We identified 10 Alu insertions shared by C. lhoesti, Chlorocebus aethiops and E. patas. This result strongly supported (p < 0.001) 32 the monophyly of the terrestrial group and the paraphyly of the previously defined genus Cercopithecus. This result is congruent with the single transition hypothesis, which states that there was only one transition from an arboreal to terrestrial lifestyle within the tribe 71433. Unfortunately, we did not identify enough informative markers to gain significant support for the relationships between taxa within the terrestrial group.

Given the unambiguous clustering of a single terrestrial clade, our results support the division of the tribe Cercopithecini into four major clades: the arboreal Cercopithecus species, a terrestrial clade, Miopithecus, and Allenopithecus. Six Alu insertions were shared by all taxa except A. nigroviridis. This unambiguously placed Allenopithecus as the basal lineage within the tribe (p < 0.01). Another seven insertions joined M. talapoin to all arboreal Cercopithecus species (i.e. C. ascanius, C. cephus, C. petaurista, C. wolfi, C. diana and C. nictitans).
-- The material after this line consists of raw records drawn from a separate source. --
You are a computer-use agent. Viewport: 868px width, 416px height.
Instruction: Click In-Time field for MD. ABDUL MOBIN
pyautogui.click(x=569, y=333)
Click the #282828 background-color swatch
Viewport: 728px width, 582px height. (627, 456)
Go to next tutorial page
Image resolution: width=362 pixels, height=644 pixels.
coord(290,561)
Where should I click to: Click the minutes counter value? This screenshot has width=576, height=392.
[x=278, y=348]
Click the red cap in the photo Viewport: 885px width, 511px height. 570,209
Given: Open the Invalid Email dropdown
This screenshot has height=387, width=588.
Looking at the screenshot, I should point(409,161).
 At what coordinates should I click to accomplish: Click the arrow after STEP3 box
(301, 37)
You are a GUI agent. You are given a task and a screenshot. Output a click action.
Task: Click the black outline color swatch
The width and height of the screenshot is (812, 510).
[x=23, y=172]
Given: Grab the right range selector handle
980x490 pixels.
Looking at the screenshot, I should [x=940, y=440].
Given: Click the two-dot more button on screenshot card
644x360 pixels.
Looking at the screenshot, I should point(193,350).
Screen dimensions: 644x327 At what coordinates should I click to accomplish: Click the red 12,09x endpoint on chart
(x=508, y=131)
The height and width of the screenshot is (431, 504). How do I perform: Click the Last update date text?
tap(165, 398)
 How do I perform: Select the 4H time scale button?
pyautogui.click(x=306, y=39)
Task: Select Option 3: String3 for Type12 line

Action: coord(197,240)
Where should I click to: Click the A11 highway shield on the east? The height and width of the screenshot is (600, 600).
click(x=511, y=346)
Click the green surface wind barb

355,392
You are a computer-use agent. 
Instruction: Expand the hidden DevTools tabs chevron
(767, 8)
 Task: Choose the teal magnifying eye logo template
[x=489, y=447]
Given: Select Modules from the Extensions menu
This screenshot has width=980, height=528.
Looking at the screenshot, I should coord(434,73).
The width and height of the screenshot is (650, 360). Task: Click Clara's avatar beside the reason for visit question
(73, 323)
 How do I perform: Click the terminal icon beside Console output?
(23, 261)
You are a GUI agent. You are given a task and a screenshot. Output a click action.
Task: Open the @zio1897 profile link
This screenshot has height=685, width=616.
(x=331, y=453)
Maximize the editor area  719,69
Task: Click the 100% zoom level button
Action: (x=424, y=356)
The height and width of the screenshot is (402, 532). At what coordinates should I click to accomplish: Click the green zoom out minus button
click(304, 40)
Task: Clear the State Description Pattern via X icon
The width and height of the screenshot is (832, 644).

These results suggest that the terrestrial group diverged after Allenopithecus but before the separation of Miopithecus from the arboreal Cercopithecus species (p < 0.01). The divergence of Miopithecus and the monophyly of the six arboreal Cercopithecus species were supported by nine Alu insertion loci present in all arboreal taxa but not in Miopithecus (p < 0.01).

Of the six arboreal Cercopithecus species we tested, two clades were well supported. C. ascanius and C. cephus were clustered together to the exclusion of C. petaurista, based on four Alu insertions (p < 0.05). The C. ascanius and C. cephus clade was linked to C. petaurista and C. nictitans by seven insertions to form a polytomy (p < 0.01). Despite the relatively strong support for these two nodes, we should note that there were loci that supported alternative topologies among the arboreal Cercopithecus species. For example, when the affiliation of C. diana is considered, Alu insertions present in C. diana suggested at least four alternative phylogenetic hypothesis (Figure 3). Two Alu insertions (TA26 and CD_Yd_40) grouped C. diana with C. ascanius, C. cephus and C. petaurista, but not C. nictitans. In contrast, two other Alu elements (CD_Yd_27 and CN_PY2_53A) were found only in C. diana and C. nictitans. In addition, one marker (CD_PY2_36) supported the grouping of C. diana, C. nictitans and C. cephus, and one marker (CD_PY2_41) grouped C. diana, C. wolfi and C. petaurista together. Owing to this incongruence and the small number of makers supporting each hypothesis, none of these hypotheses gained statistically significant support using the likelihood test.

Another noteworthy result is that a number of Alu insertion loci appeared to be heterozygous in certain species (e.g. both a filled band and an empty band are present) (Figures 1B and 1C). Several mechanisms, including incomplete lineage sorting, concurrent polymorphism and introgression may have contributed to this finding.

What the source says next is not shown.